→ WHAT NEEDS TO BE DONE
Look in the data below for the line that has "Open page 3 of transactions", then print exactly every line from there through the line that has "Expand the Observações section", leaving pictures out.

→ THE RECORDS

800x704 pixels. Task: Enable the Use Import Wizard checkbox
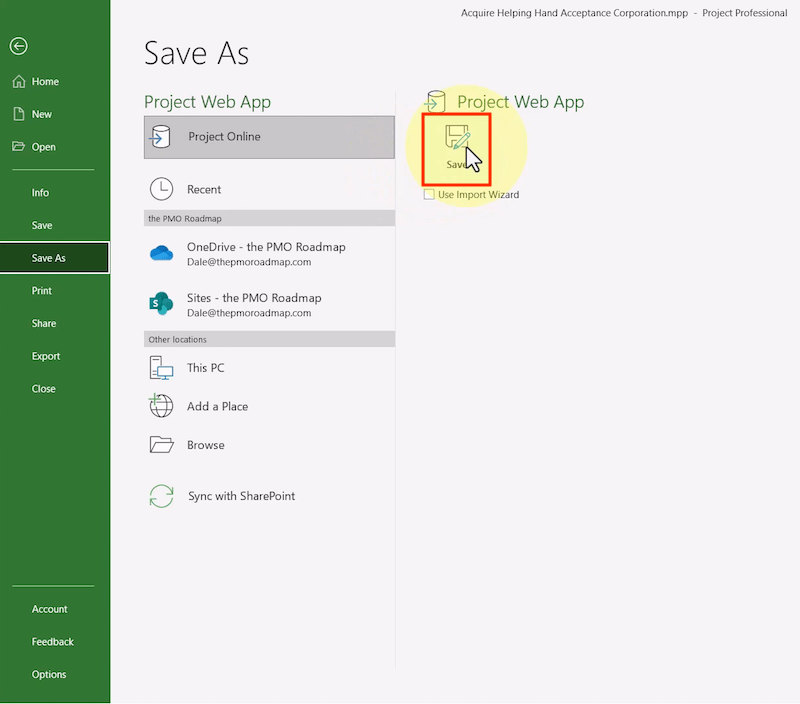(x=429, y=194)
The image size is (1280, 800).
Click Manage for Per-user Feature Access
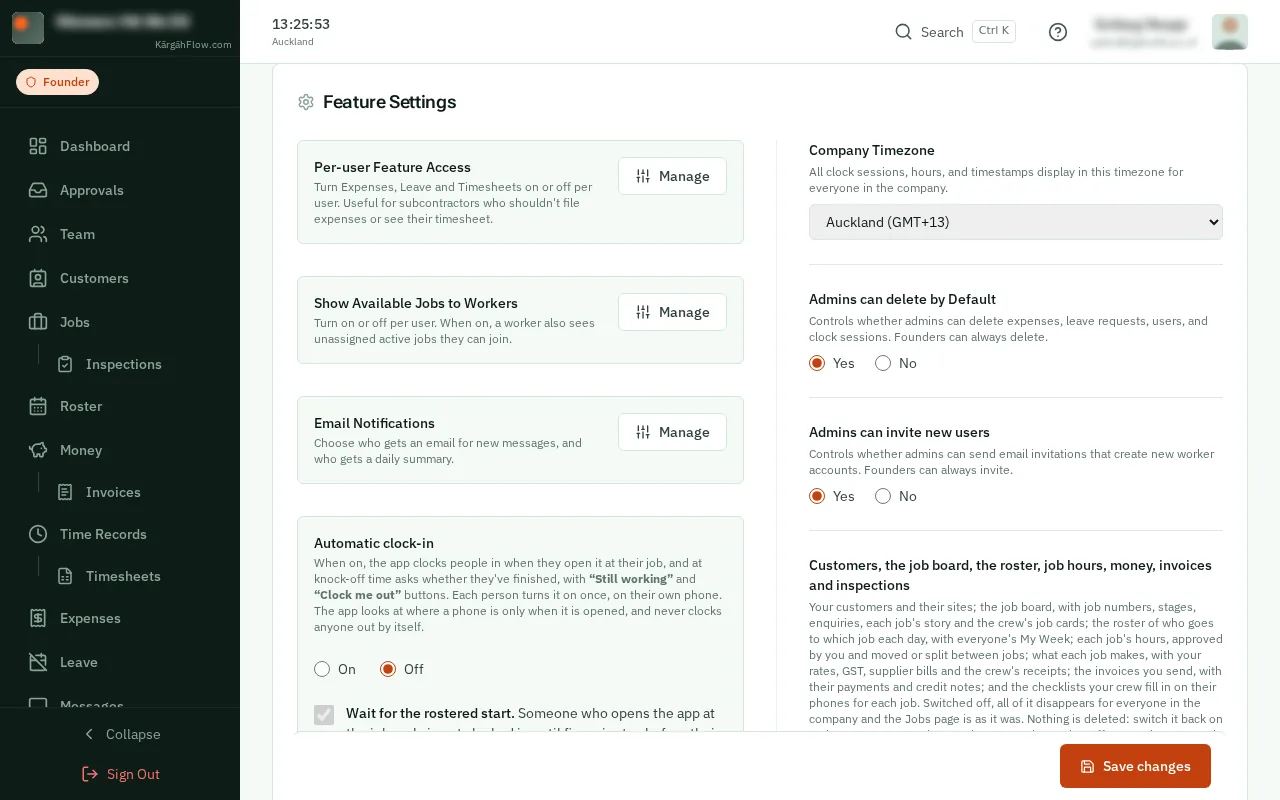[672, 176]
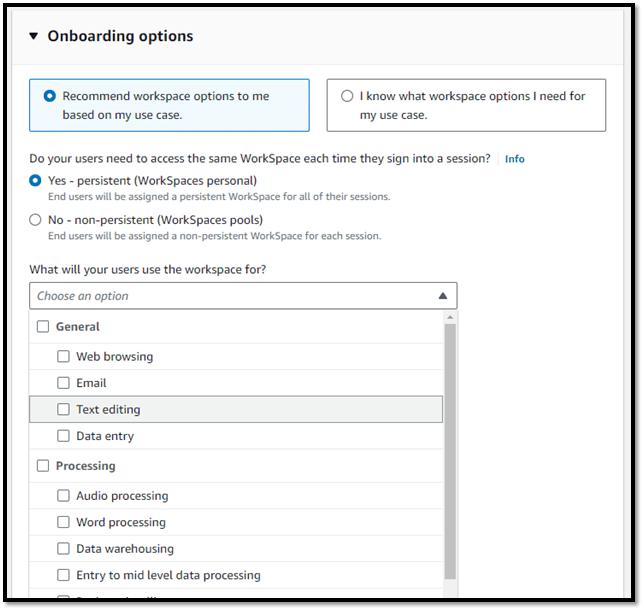Collapse dropdown using the up arrow icon

click(443, 296)
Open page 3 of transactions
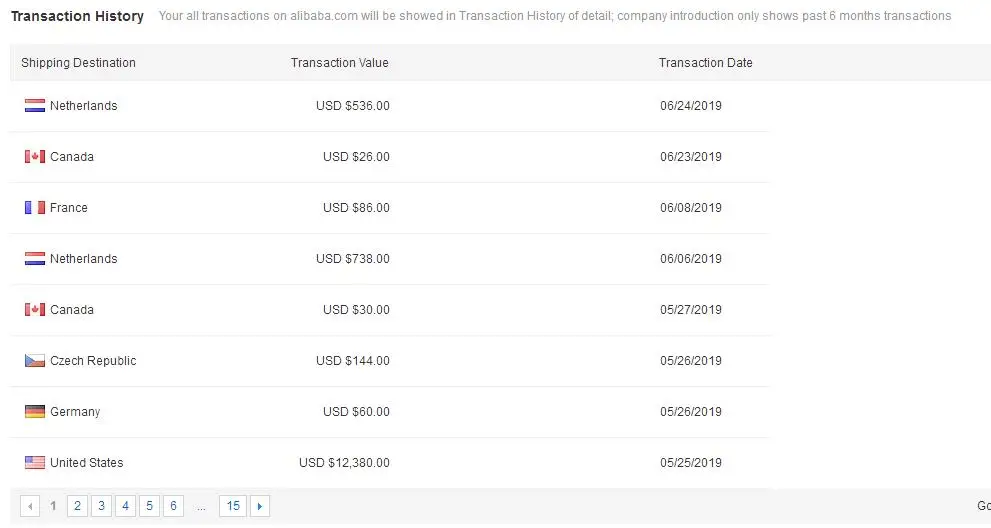This screenshot has height=528, width=991. 101,506
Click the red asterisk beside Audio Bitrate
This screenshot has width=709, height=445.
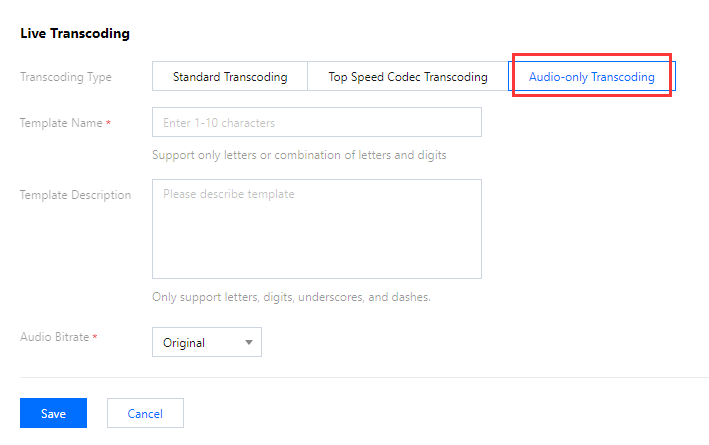tap(95, 337)

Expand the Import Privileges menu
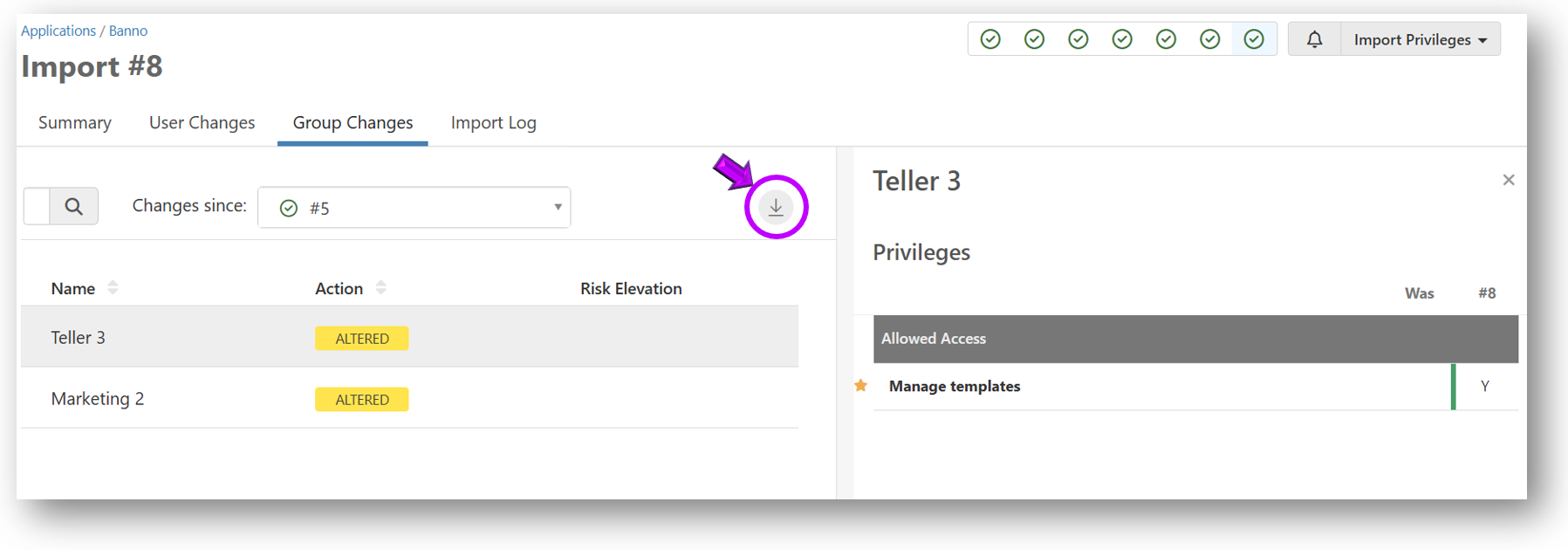pyautogui.click(x=1421, y=39)
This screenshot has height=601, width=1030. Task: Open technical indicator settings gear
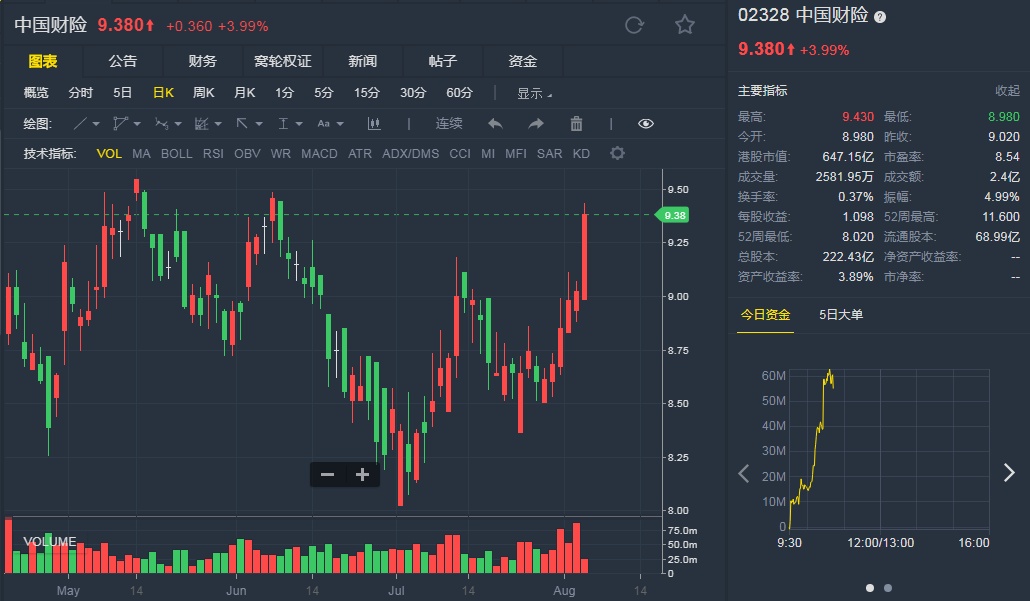point(617,153)
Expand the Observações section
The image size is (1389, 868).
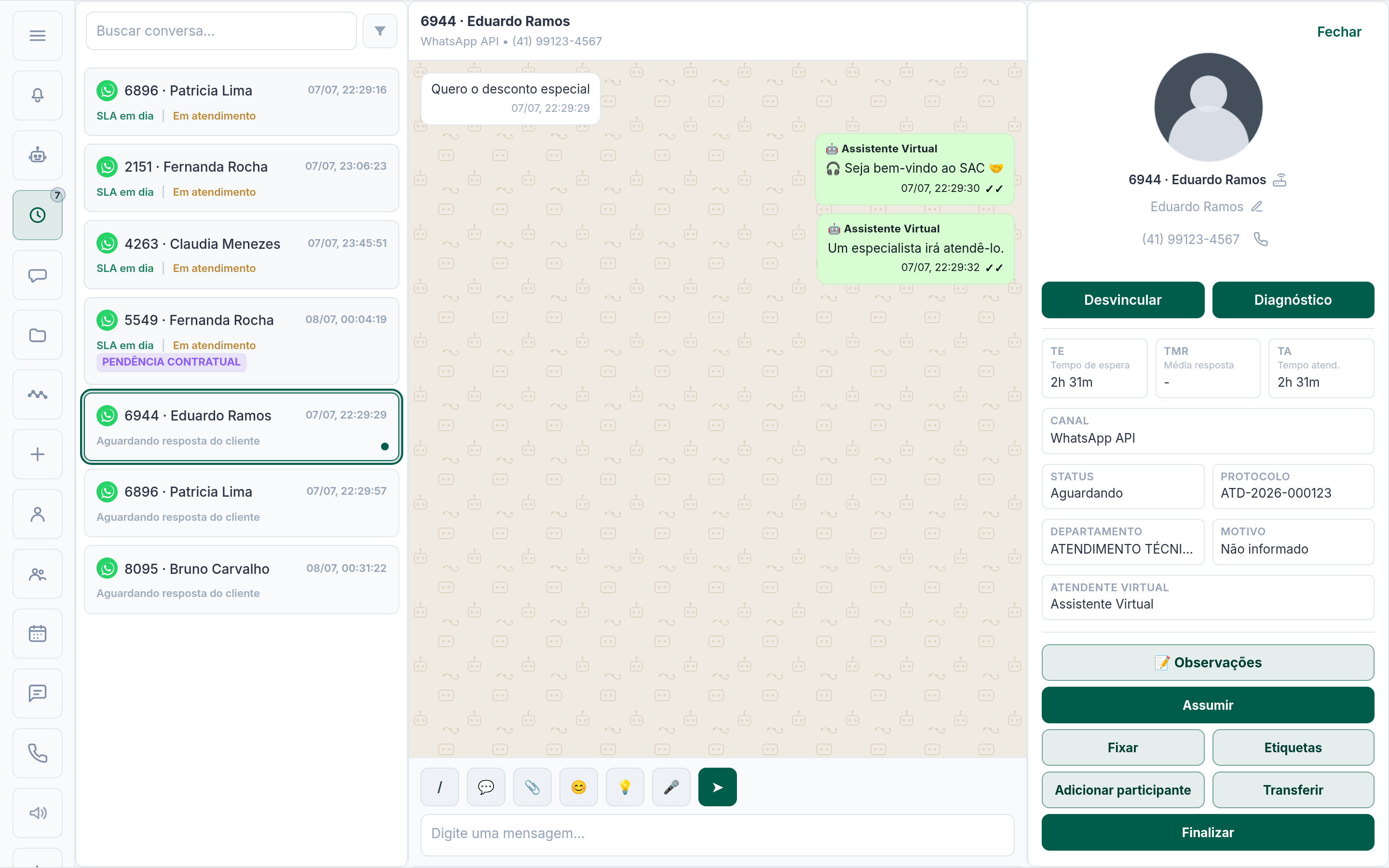click(x=1208, y=663)
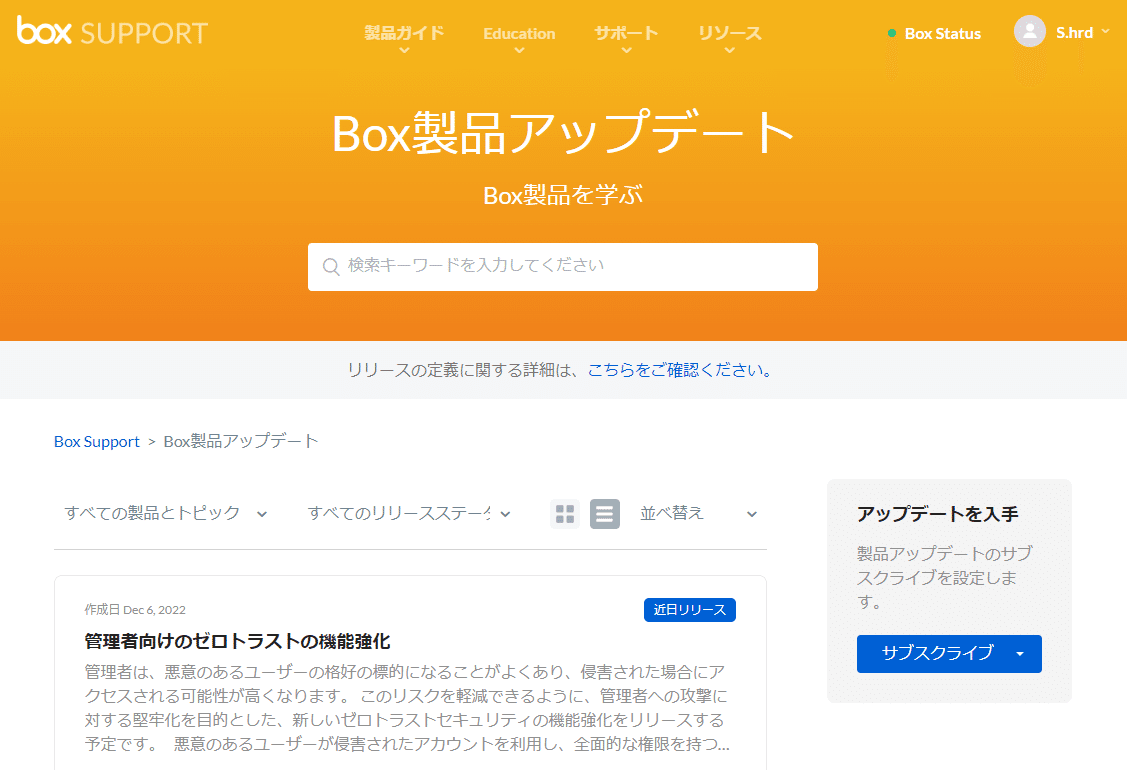
Task: Open the 管理者向けのゼロトラストの機能強化 article
Action: (x=235, y=641)
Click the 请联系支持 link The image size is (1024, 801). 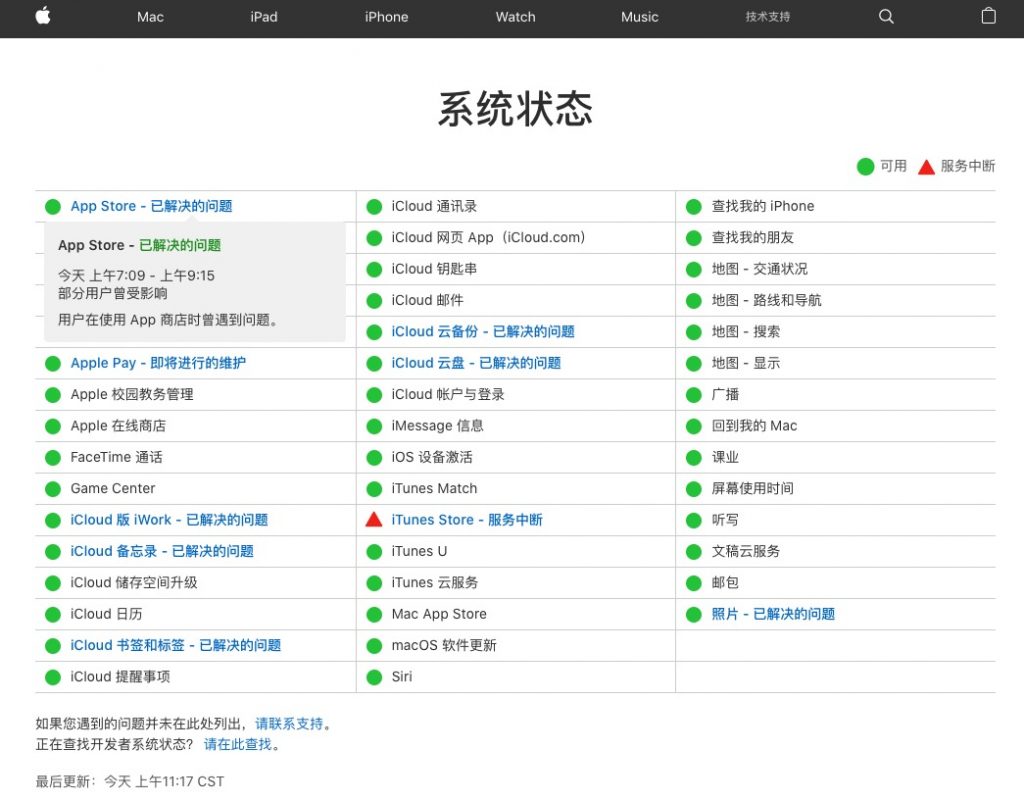coord(289,724)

→ EXERCISE SOLUTION
Open page 3 of transactions
This screenshot has height=528, width=991. 101,506
Click the red asterisk beside Audio Bitrate
This screenshot has width=709, height=445.
tap(95, 337)

Expand the Import Privileges menu
pyautogui.click(x=1421, y=39)
This screenshot has height=601, width=1030. Task: Open technical indicator settings gear
point(617,153)
Expand the Observações section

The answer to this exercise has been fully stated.